*Work to do:*
1: Please reproduce word for word the passage in the forum post below about hung ssh sessions, starting with "This resulted in" and going on through "running autossh similarly.".
2: Using the forum post below about hung ssh sessions, decide whether each statement agrees with it: (a) the reverse tunnels are bound only to the server's loopback interface; (b) the poster has keepalives turned off; (c) the provider explained the brief outage. Answer yes or no for each and quote the words that decide it.

[AusNOG] Detecting "hung" ssh sessions.

Mon Feb 22 14:07:41 EST 2016

Hi Noggers.

Looking for a "bright idea" or a point in the right direction.

I have a bunch of remote devices that live behind nat and firewalls, in 
uncontrolled environments. It's not always (or even frequently) possible 
to get those in charge of said NAT boxes to do PAT to my devices, so 
instead I have each device ssh to one of my hosts and create a reverse 
tunnel. (The tunnels are bound only to the loopback interface on my 
server, so the end devices are not significantly exposed to the outside 
world).

As and when I need to access remote boxes, I ssh to the terminating host, 
ssh to the appropriate port and have immediate shell access on the remote 
box.

Each remote box also periodically (cron) checks that the ssh session is 
(still) running (simple ps) and (re)starts it if not.

This generally works well.

Alas, this morning, my provider had a brief oopsee (no explanation 
forthcoming) where 100% of my external connectivity dropped for a few 
minutes.

This resulted in every last one of these tunnels breaking, but they've 
broken in such a way that they didn't restart. The terminating host shows 
no connections from any of the remote devices, yet all of the remote 
devices still have their ssh session running. They simply are not passing 
any traffic. Yes, I have keepalives enabled.

Does anyone know of a simple, effective, reliable way to detect (from the 
client end) the loss of end-to-end function of a tunnel like this without 
going completely overboard - installing replacement versions of ssh isn't 
going to work for me, running autossh similarly.

*Information provided:*
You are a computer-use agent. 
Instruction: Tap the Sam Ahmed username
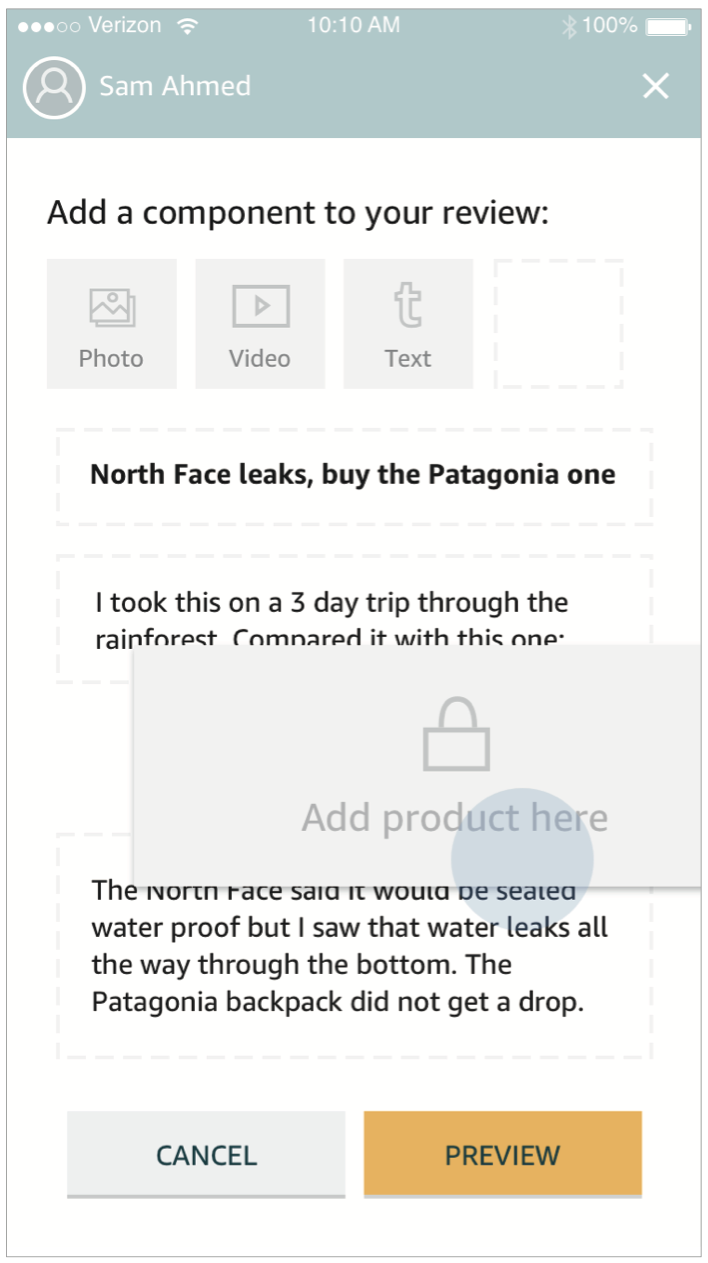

*Worked answers:*
1:
This resulted in every last one of these tunnels breaking, but they've 
broken in such a way that they didn't restart. The terminating host shows 
no connections from any of the remote devices, yet all of the remote 
devices still have their ssh session running. They simply are not passing 
any traffic. Yes, I have keepalives enabled.

Does anyone know of a simple, effective, reliable way to detect (from the 
client end) the loss of end-to-end function of a tunnel like this without 
going completely overboard - installing replacement versions of ssh isn't 
going to work for me, running autossh similarly.

2:
(a) Yes: "The tunnels are bound only to the loopback interface on my server"
(b) No: "Yes, I have keepalives enabled."
(c) No: "no explanation forthcoming"